BEREITGESTELLTER TEXT →
==================================================

In Frankreich ist das Elite-Denken ausgeprägter als bei uns. Die Zusammensetzung der Kurse in den französischen Partnerschulen in St. Avold und Marseille spiegelt das wider. Wer im Elternhaus kein Platt gelernt hat, wählt getreu dem Motto: Deutsche Sprache schwere Sprache, die Sprache des östlichen Nachbarn nicht unbedingt aus Interesse sondern aus Kalkül. Deutsch auf dem Stundenplan, das verspricht kleine Klassen und ein hohes Leistungsniveau – genau das Richtige für künftige Eliten. - Insgesamt aber, so Helene Harth, Präsidentin der deutsch –französischen Hochschule in Saarbrücken, seien es gemessen an den Aufstiegschancen noch zu wenig junge Leute, die in Frankreich Deutsch und in Deutschland Französisch lernten.
Es zahlt sich aus, das sehen wir einfach an der Nachfrage der Wirtschaft, die wollen die Leute, die außer Englisch auch Französisch können. Die Bedarfslage ist so, dass die Absolventen gute Chancen haben, weil es weniger gibt als gebraucht werden.
In Frankreich - so wird geschätzt - bleiben 40.000 Jobs in der Industrie aus Mangel an Deutschkenntnissen unbesetzt. Und das hat damit zu tun, dass in den technischen und gewerblichen Ausbildungsgängen außerhalb der Universitäten Deutsch überhaupt keine Rolle mehr spielt. Eine Entwicklung, die in Deutschland feststellbar ist. Um dieses Problem nicht aufkommen zu lassen, hält zum Beispiel Peugeot am Standort Saarbrücken fest. Hier sei es einfacher, Personal zu finden, das zweisprachig ist. Jean Simonin, secretaire générale bei Peugeot Deutschland in Saarbrücken.
Ich bin ein Anhänger des Standortes des Saarlandes, weil wir natürlich durch diese Grenzsituation, diese Zweisprachigkeit ziemlich billig bewältigen, in dem wir ja praktisch alle unsere Sekretärinnen aus der Moselle holen, die gleich zweisprachig sind. Und dass wir auch einige Deutsche finden, die Französisch sprechen, aber weniger als umgekehrt.
Dennoch warnt Simonin davor, das Erlernen der Sprache allein unter ökonomischen Gesichtspunkten zu betrachten. Verständigungsprobleme zwischen Deutschen und Franzosen ließen sich so nicht lösen.
Wenn wir nicht wollen, dass sich die Beziehungen von Stadt zu Stadt, von Region zu Region oder von Frankreich zu Deutschland auf eine wirtschaftliche Interessengemeinschaft schrumpft, dann müssen wir auch in der Zivilgesellschaft Wege finden, wie Ausstellungen oder Austausch zwischen den Feuerwehren, damit die Menschen sich verstehen.

==================================================

ARBEITSDATEN →
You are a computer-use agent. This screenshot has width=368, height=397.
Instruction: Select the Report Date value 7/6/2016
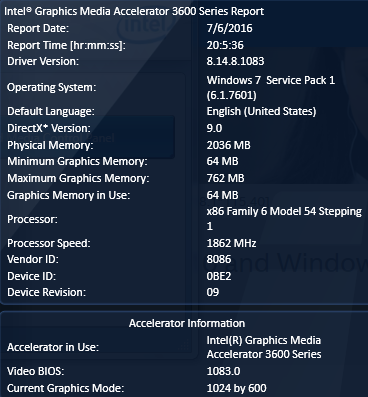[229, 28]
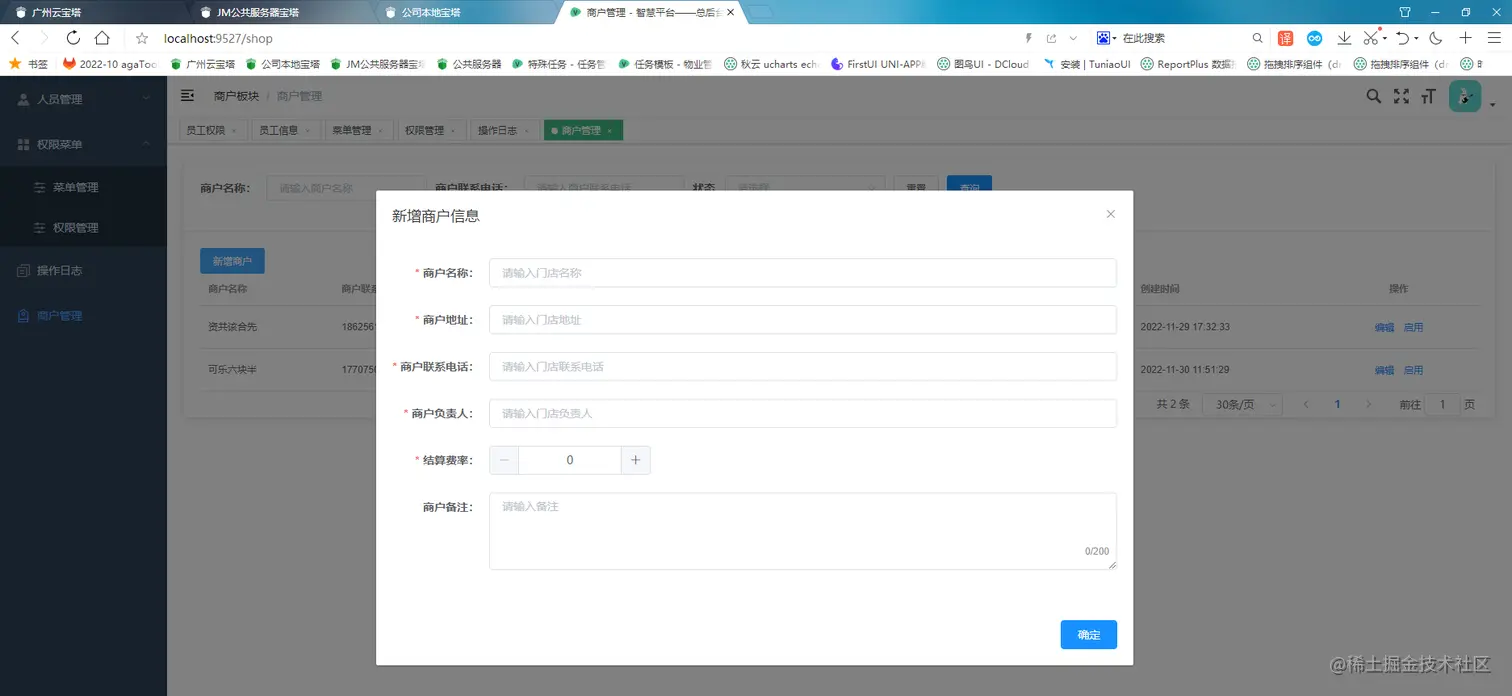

==================================================

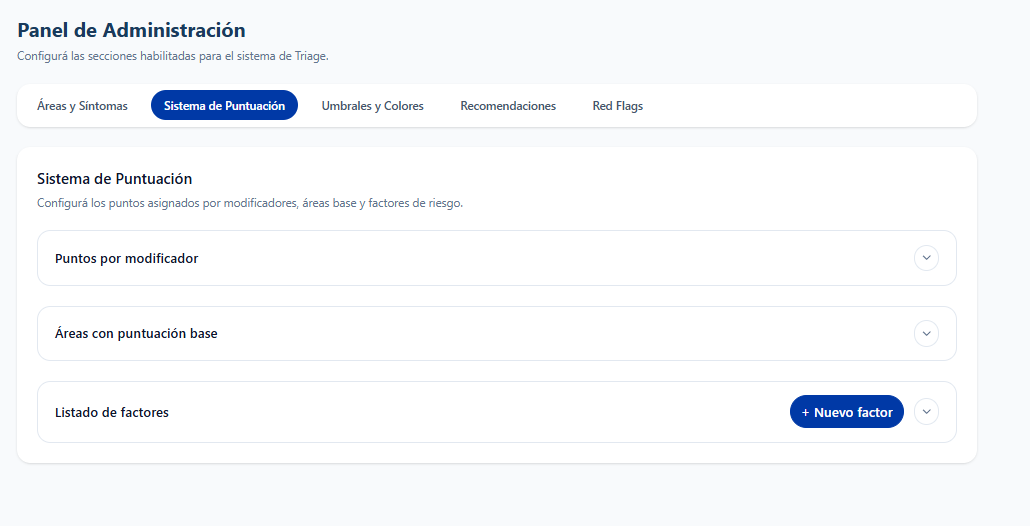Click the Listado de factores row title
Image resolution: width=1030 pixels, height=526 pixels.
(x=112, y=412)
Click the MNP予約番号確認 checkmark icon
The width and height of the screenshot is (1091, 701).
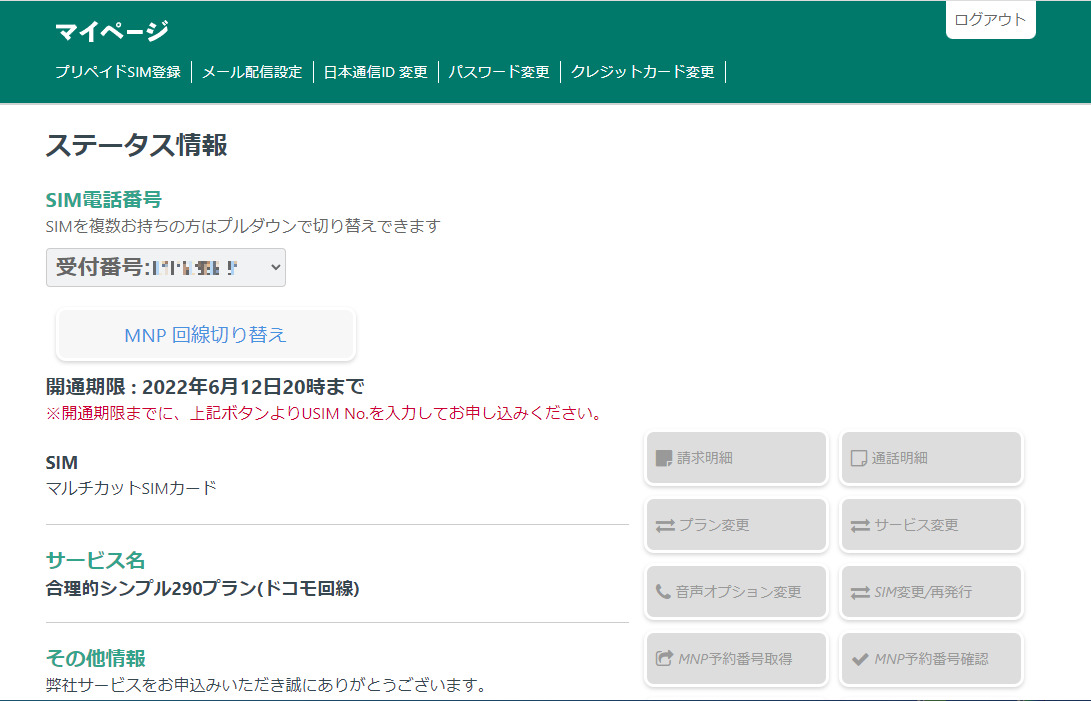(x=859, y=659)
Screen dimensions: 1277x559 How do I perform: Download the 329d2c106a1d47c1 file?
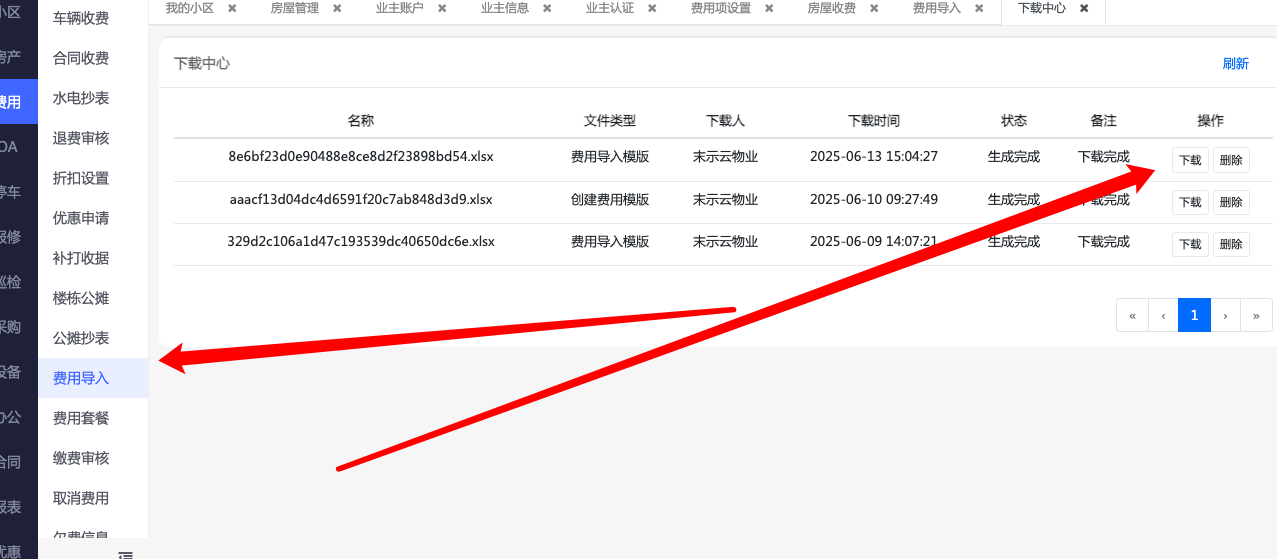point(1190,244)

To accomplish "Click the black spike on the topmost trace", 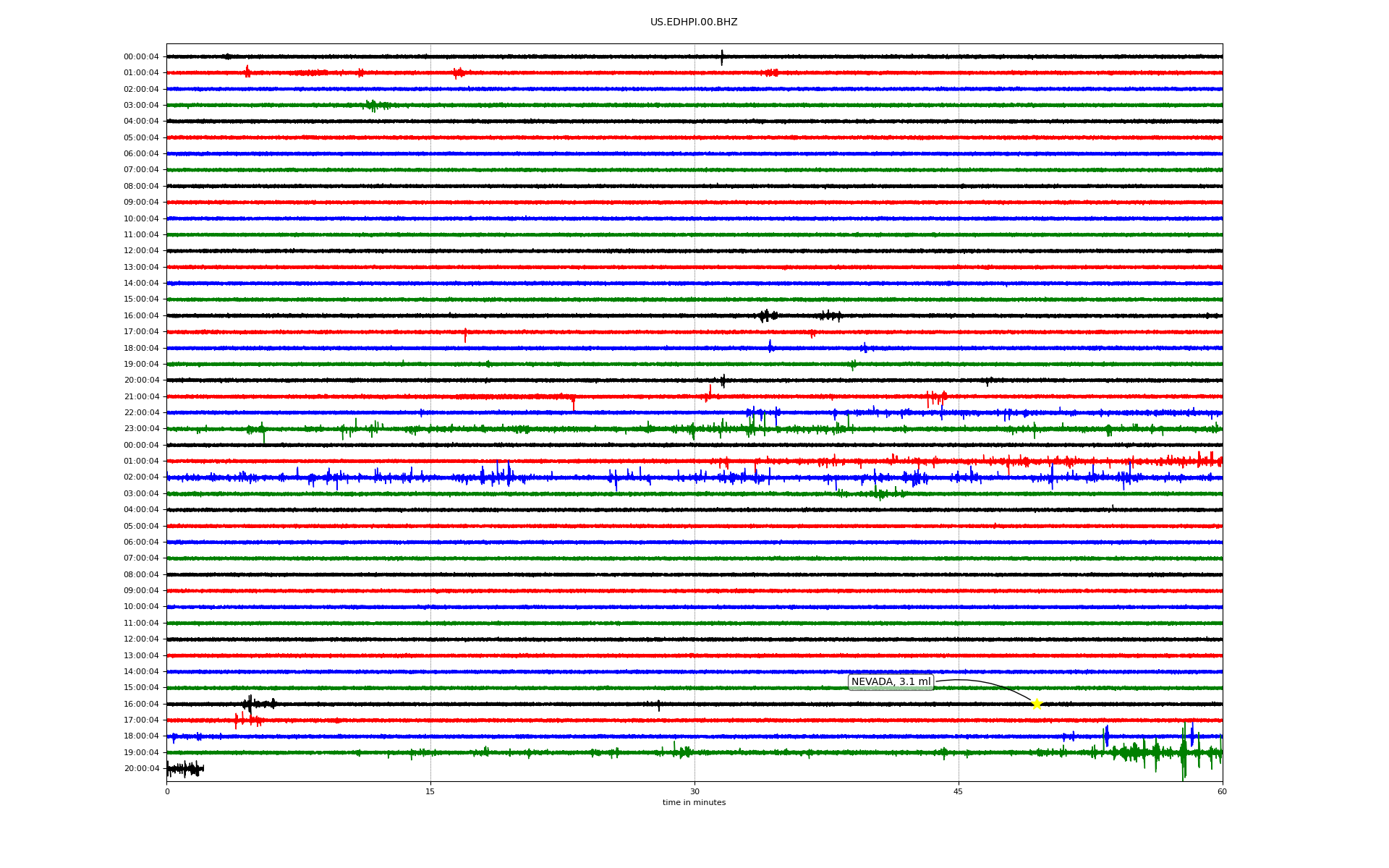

==================================================

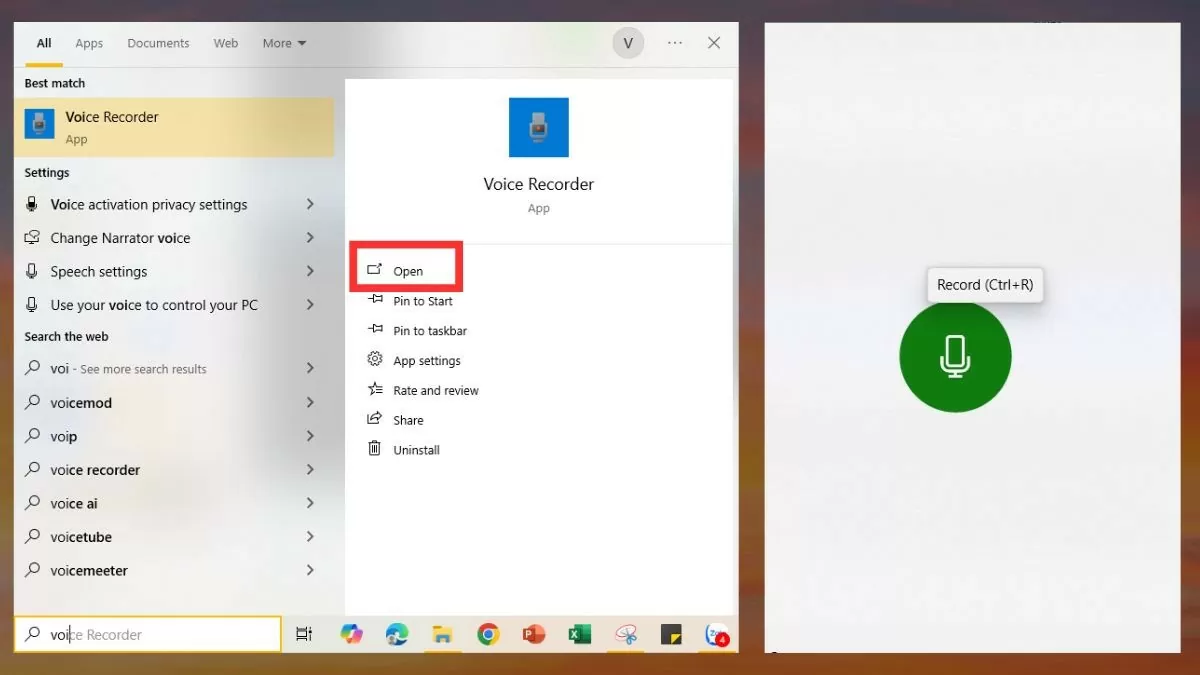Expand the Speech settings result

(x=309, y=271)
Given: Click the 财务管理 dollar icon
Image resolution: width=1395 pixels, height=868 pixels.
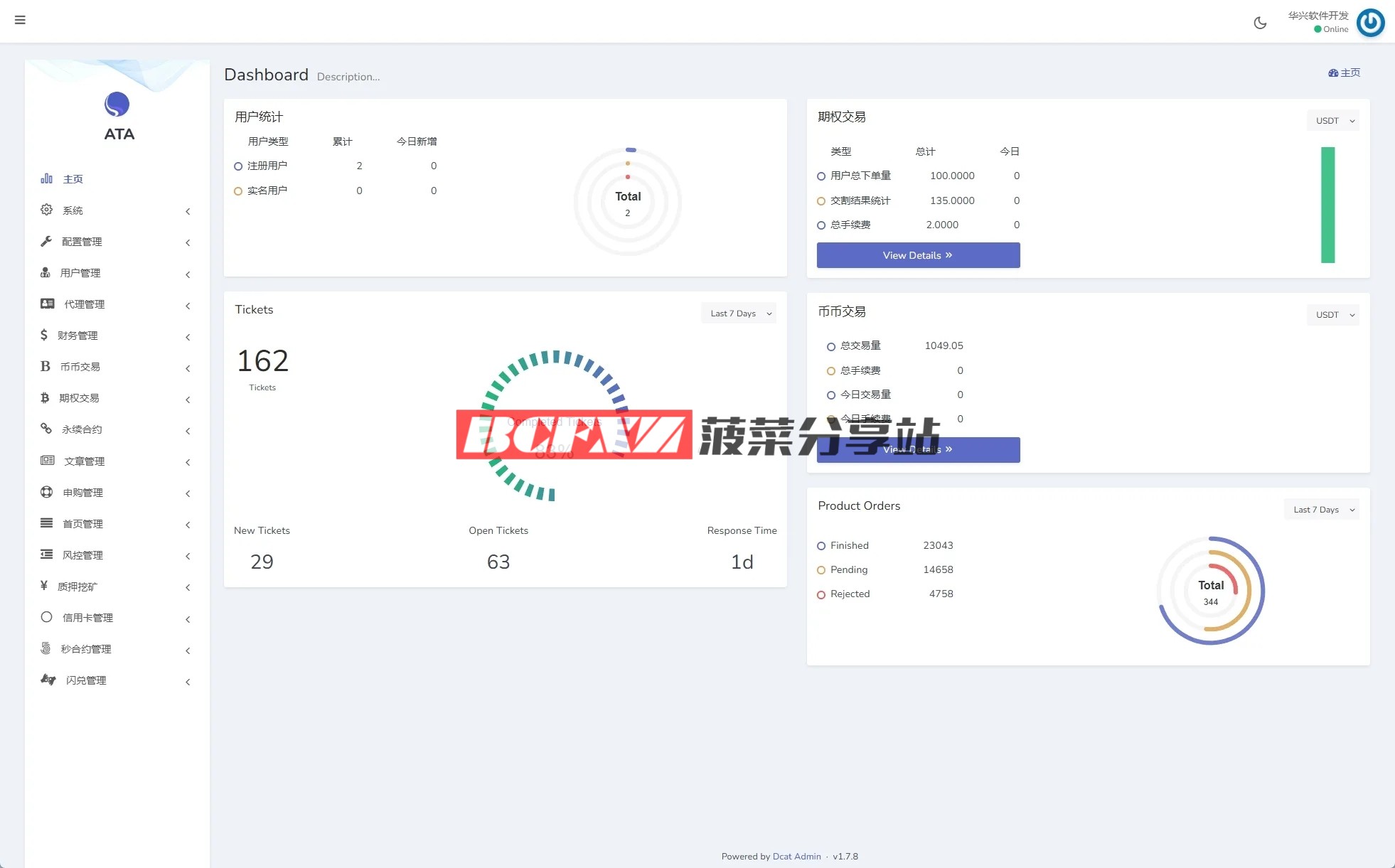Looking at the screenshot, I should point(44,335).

==================================================

ARBEITSANWEISUNGEN →
1 > Nenne alle Sprachen, die im Text über Sprachkenntnisse zwischen Deutschland und Frankreich erwähnt werden.
2 > Schreibe aus den Datensätzen die Zeilen ab, beginnend mit der Zeile mit „Expand the Speech settings result“ bis einschließlich der Zeile mit „Looking at the“. Lass dabei die Bilder weg.

ANTWORTEN →
1 > Platt, Deutsch, Französisch, Englisch

2 >
Expand the Speech settings result

(x=309, y=271)
Given: Click the 财务管理 dollar icon
Image resolution: width=1395 pixels, height=868 pixels.
Looking at the screenshot, I should point(44,335).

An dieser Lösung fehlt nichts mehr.